In human anatomy, the radial (RCL) and ulnar (UCL) collateral ligaments of the metacarpophalangeal joints (MCP) of the hand are the primary stabilisers of the MCP joints. They have two parts: the cord-like collateral ligaments proper located more dorsally and the accessory collateral ligaments located more volarly. They enable us to spread our fingers with an open hand but not with the hand closed into a fist.

Origin and insertion 
The collateral ligaments originate on depressions on each side of the metacarpal heads dorsal to axis of rotation.  From there, they extend obliquely and distally to their insertions onto tubercles at the base of the proximal phalanx.  The accessory collateral ligaments originate volar to the collateral ligaments and are inserted on the palmar plate.

Function 
Due to the relation between their insertions on the sides of the metacarpal head and the axis of rotation in the joint, the collateral ligaments are taut in flexion but lax in extension, while the accessory collateral ligaments are lax in flexion but taut in extension.
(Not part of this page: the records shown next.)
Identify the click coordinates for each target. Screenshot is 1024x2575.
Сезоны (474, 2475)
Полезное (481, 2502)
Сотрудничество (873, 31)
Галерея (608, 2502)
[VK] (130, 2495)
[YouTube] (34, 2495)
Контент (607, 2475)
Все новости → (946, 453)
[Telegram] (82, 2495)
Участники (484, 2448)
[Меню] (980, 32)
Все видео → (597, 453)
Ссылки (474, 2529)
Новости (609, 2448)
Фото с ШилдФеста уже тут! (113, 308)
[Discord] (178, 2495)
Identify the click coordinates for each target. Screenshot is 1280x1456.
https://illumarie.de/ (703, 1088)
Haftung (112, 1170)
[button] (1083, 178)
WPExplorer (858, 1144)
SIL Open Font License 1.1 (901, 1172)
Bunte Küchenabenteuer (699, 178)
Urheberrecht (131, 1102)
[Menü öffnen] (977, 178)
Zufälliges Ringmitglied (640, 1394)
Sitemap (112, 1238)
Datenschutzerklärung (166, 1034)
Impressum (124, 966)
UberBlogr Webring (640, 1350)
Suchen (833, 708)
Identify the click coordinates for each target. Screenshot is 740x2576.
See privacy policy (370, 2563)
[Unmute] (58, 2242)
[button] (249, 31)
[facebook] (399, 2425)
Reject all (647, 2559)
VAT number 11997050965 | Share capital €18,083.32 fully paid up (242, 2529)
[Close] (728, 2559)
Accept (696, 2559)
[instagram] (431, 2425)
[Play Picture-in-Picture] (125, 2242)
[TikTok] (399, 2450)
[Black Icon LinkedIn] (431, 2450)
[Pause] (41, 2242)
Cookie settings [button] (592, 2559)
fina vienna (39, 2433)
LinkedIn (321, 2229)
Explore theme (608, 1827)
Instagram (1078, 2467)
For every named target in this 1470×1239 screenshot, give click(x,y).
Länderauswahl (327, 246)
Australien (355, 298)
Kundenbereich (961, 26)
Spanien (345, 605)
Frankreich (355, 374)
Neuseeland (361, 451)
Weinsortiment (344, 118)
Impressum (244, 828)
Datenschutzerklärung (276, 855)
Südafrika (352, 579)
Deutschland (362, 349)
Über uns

The collateral ligaments are lengthened 3–4 mm when the joint flexes 0-80° while the accessory collateral ligaments are shortened 1–2 mm.  During hyperextension the accessory ligaments are lengthened while the proper ligaments are shortened. As a result, the joint is stable during full flexion while the relaxed collateral ligaments allows lateral and rotation movements during extension.

The tendons of interosseous and lumbricales add to the lateral stability of the joint.